> **WHAT YOU SHOULD DO**:
Continue the text on getting through drug and alcohol withdrawal, picking up after its last sentence.

> **PAGE EXTRACT**:
A medical detox can last up to 10 days on average. During this time, the patient is monitored by healthcare professionals ‘round the clock. Some cravings or symptoms can be managed with the help of medications as well as emotional support that is provided to the patients 24 hours, 7 days a week. This is to ensure that patients have the support they need, no matter what form it may be. 

Eat a well-balanced diet 

Eating a well-balanced meal can definitely help in your fast recovery. Diet plays a big role in healing your mind and body, which is why it is essential for you to prepare a meal rich in vitamins, proteins and nutrients. This will help in keeping your brain healthy and for your body to function normally again. Keep in mind that when you were addicted to substances, the drugs and alcohol depleted the nutrients in your body. Eating the right food and drinking lots of water can help replace the nutrients you have lost. Doing this can help in your quick recovery. 

In case you have no idea what to eat or how to prepare a healthy meal, you can always ask a dietitian about the recommended diet for recovering addicts. This way you can prepare the right meal every time. 

Get plenty of exercise

Besides eating the right diet, adding an exercise routine in your daily activities can also help in your fast recovery and manage withdrawal symptoms. Exercising can help your brain release more endorphins which can also help restore its balance. It reduces your stress and tension as well as promoting better sleep. According to studies, exercising can help reduce the chances of relapsing, and at the same time decreases the cravings. 

You don’t have to do intense workouts in order to achieve this. Instead, you can try walking, running, or simple aerobic exercises to keep you stable during withdrawal. Exercising is not only beneficial for your body but also for your mental health which is why it is important that you include this in your routine everyday. 

Get enough sleep

Sticking to a sleeping schedule is also crucial during the withdrawal stage. This does not only promote healing to your body, but to your emotional health as well. When you are well-rested, you are able to think clearly, control your moods, and avoid cravings. Going to sleep as scheduled is also a good way to establish a healthy sleeping routine. It can also help in balancing your heart rate and blood pressure which helps in your recovery. So make sure to avoid watching television or being on your phone before sleeping so you can get proper rest.

> **DATASET SECTION**:
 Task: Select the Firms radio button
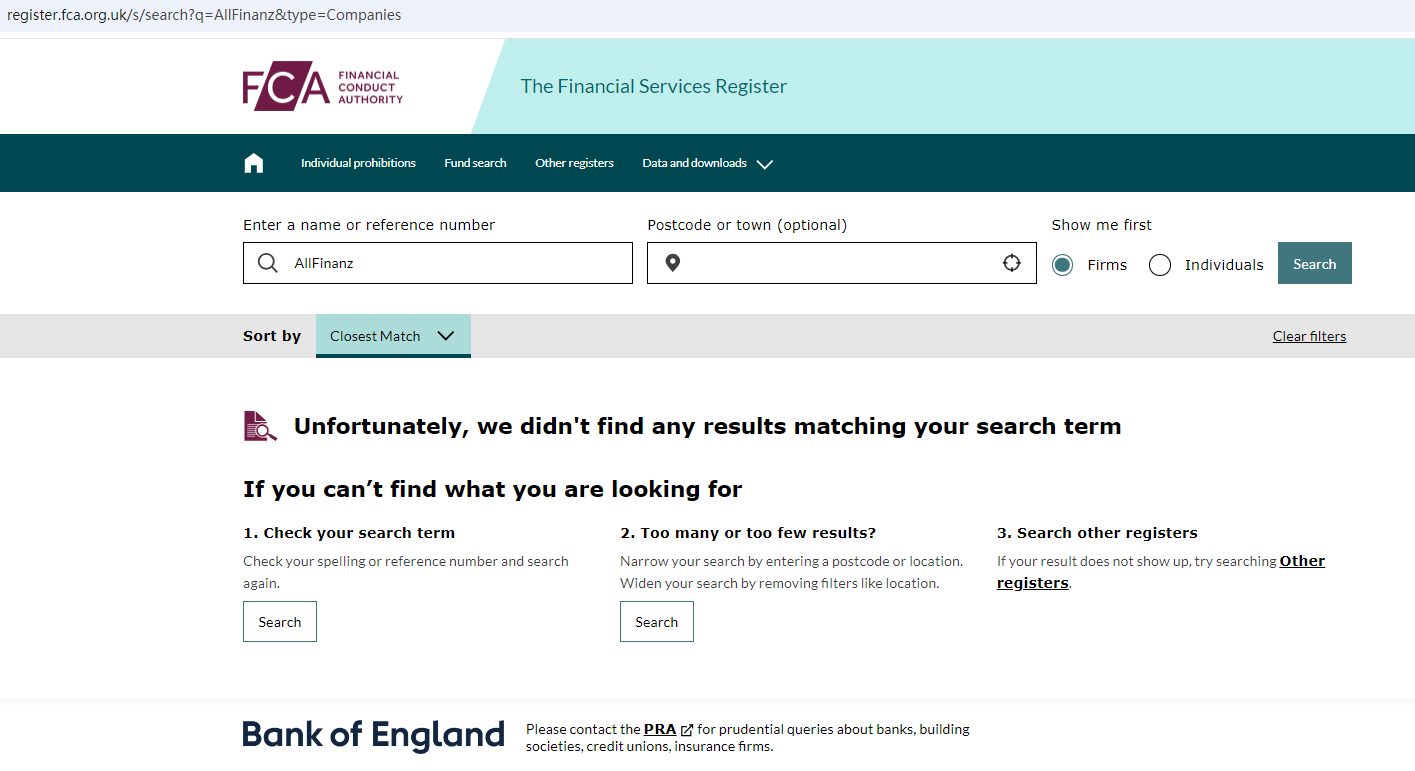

> **RESPONSE TO THIS TASK**:
Practice meditation, stretching or yoga

Yoga and meditation have been promoted by many health experts as an alternative to alleviate any pain felt in the body. Stretching and trying yoga poses can also help in stimulating blood flow as well as blood circulation. This also relieves tension, stress and muscle ache that you might have. The use of meditation and proper breathing techniques can also help one to be more aware of their bodies and be in tune with it. So the more you practice, the more you become aware of how your body works and how you can help yourself recover faster. Relaxation techniques are also helpful in your recovery. This means learning how to slow down your thoughts and regulate your breathing in order to reduce anxiety and get rid of negative emotions. You can practice this along with yoga and meditation for better results. 

Learn how to communicate with your family, friends and therapist 

One of the best forms of therapy is talking. This can be helpful in externalizing your emotions, thoughts, and helps in alleviating emotional distress. So reach out to your family, talk to them and voice out your thoughts. You can also participate in counseling and therapy sessions so you can learn about healthy coping mechanisms, as well as turning negative thoughts into more positive ones. 

Withdrawing from drugs and alcohol is not going to be easy, especially if you have been addicted to drugs or alcohol for a long time. However, if you want to turn your life around and start clean then this is something you must go through. The good news is that you have a lot of options on how you can handle it. The only thing you have to do is to commit to your recovery so your efforts are not in vain. When this is over, you will be glad you went through it, so trust the process.